Morgan Stanley has stepped up its campaign to eviscerate the New York Times Co.'s two-tier stock structure. That's the bulwark that protects the company from the sharks of Wall Street.
Under the two-tier system, the Sulzberger family owns 88 percent of the class B voting shares. That largely insulates the Times Co. from the ridiculous profit demands of the Street and from the danger of a takeover. It protects the company from the fate of Knight Ridder, which was muscled into putting itself up for sale and has gone away, and the Tribune Co., which now finds itself in play.
And it enables the Times to continue to put out a world-class newspaper, to spend heavily on national and international coverage, to avoid mindless budget-slashing in the name of stratospheric profit margins.
Similar parapets are in place at other surviving bastions of quality journalism, like the Washington Post Co., McClatchy and Wall Street Journal parent Dow Jones.
So what's not to like?
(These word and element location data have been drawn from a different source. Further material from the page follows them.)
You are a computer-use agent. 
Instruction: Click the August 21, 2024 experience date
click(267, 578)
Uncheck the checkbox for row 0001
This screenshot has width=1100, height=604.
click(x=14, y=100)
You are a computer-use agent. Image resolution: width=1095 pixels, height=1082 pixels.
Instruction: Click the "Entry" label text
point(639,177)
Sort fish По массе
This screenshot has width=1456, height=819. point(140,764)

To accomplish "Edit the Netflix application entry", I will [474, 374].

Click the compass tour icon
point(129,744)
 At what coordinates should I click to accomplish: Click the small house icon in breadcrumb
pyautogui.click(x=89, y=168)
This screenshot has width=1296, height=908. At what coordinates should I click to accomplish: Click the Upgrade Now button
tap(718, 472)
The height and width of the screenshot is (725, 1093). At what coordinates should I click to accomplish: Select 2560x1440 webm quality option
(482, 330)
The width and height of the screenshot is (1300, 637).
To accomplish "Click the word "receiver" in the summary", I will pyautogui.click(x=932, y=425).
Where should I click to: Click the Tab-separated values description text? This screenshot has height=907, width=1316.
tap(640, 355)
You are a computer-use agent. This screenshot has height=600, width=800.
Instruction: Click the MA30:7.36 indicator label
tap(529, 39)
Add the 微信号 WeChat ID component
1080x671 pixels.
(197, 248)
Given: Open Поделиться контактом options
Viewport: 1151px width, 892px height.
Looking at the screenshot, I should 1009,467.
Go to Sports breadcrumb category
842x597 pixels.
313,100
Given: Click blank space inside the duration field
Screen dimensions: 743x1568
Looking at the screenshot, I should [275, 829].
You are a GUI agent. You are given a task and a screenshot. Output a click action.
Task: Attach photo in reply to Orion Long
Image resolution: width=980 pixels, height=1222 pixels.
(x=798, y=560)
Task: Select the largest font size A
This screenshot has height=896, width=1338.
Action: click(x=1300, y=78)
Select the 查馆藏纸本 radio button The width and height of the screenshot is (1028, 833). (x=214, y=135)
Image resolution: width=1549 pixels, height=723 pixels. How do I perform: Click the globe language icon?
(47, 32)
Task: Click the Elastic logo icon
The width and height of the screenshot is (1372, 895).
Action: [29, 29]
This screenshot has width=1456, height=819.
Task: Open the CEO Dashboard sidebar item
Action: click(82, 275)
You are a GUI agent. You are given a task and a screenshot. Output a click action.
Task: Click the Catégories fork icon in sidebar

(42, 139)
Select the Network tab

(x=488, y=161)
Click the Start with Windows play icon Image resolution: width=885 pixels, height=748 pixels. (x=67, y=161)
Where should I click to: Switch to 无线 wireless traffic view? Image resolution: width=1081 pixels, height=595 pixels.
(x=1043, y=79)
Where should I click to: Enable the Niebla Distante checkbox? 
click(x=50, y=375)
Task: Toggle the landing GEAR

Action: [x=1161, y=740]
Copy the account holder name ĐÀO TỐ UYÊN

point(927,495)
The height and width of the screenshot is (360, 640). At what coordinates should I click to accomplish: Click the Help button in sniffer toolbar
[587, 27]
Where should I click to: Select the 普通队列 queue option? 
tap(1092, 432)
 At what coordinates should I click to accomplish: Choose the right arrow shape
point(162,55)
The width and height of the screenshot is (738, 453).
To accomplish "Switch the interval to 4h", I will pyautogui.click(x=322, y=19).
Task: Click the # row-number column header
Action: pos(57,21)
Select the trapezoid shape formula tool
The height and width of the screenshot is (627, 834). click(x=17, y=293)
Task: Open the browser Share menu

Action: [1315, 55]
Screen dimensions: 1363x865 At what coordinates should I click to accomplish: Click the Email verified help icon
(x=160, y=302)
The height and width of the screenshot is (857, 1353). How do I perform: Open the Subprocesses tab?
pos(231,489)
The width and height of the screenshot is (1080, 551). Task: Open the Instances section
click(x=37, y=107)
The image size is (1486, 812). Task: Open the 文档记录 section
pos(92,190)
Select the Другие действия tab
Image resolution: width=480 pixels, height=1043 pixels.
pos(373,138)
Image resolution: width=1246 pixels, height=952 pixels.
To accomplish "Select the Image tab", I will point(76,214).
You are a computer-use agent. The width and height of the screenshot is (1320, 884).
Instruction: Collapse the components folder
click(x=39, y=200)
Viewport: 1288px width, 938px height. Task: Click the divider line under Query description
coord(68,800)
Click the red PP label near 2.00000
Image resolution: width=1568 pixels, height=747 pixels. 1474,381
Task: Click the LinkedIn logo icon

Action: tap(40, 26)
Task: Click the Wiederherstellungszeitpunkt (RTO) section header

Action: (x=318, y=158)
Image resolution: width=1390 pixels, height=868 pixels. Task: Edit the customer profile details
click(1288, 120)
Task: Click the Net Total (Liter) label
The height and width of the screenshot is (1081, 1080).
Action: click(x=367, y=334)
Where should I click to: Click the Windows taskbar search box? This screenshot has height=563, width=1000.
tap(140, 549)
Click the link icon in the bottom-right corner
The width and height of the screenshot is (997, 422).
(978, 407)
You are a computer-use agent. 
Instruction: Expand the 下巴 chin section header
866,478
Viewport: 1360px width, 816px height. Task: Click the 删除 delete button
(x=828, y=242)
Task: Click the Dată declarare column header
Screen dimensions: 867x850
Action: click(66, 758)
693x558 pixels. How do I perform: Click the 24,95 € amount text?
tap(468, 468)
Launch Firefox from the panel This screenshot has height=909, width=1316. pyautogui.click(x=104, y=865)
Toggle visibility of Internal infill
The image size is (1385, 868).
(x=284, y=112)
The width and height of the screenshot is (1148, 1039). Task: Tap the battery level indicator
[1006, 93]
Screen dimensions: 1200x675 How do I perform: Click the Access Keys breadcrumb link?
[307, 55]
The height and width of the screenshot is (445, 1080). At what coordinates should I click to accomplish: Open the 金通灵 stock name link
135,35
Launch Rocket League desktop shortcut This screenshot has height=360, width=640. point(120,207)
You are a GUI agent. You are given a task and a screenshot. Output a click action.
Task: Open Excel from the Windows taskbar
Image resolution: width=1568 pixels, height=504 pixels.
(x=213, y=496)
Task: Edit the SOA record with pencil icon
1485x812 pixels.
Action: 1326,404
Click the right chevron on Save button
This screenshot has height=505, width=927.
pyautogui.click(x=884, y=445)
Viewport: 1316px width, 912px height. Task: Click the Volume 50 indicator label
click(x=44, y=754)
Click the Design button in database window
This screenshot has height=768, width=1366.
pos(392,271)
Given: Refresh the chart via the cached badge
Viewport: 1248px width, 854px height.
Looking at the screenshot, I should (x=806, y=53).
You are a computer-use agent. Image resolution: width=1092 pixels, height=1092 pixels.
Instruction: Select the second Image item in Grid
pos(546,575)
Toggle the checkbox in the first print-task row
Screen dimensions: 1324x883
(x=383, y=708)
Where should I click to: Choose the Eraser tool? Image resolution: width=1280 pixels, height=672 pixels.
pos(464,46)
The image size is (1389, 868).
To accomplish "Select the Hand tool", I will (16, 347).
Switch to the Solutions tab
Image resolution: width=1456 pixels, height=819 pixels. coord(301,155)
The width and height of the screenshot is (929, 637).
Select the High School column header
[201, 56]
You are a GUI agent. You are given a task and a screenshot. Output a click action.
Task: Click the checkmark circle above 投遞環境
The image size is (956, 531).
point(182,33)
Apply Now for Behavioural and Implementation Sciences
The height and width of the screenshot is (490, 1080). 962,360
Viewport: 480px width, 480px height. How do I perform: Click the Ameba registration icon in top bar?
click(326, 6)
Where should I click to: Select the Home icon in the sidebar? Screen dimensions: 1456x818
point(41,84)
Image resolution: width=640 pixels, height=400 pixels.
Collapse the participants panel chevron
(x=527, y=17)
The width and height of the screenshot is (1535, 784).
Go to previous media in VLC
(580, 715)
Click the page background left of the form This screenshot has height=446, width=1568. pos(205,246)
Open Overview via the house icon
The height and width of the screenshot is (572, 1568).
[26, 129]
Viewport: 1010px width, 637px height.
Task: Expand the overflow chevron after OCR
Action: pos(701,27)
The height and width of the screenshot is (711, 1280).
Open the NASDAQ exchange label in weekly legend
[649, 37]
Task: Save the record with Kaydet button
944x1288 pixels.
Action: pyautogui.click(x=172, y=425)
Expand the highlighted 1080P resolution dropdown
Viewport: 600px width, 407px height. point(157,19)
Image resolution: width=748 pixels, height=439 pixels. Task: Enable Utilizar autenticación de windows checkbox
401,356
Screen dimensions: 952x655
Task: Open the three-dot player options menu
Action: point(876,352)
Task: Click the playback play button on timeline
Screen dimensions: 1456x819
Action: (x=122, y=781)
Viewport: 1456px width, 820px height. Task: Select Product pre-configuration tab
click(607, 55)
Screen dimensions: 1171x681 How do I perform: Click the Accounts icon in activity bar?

Well, plenty, in the view of Morgan Stanley money manager Hassan Elmasry. Elmasry says it's just not right that owners of the nonvoting shares, which constitute the vast majority of the company's stock, choose only four directors, while the owners of the voting shares get to pick the other nine. He wants all the shares to be treated equally. His resolution to toss out the two-tier approach will be considered at the Times Co.'s annual meeting next year, although the shareholders couldn't scrap it by themselves.
Well, guess what. The two-tier system was in place when Elmasry's fund, which has a 7.6 percent stake in the Times Co., bought its shares. If that was such a problem, maybe Elmasry should have bought something else.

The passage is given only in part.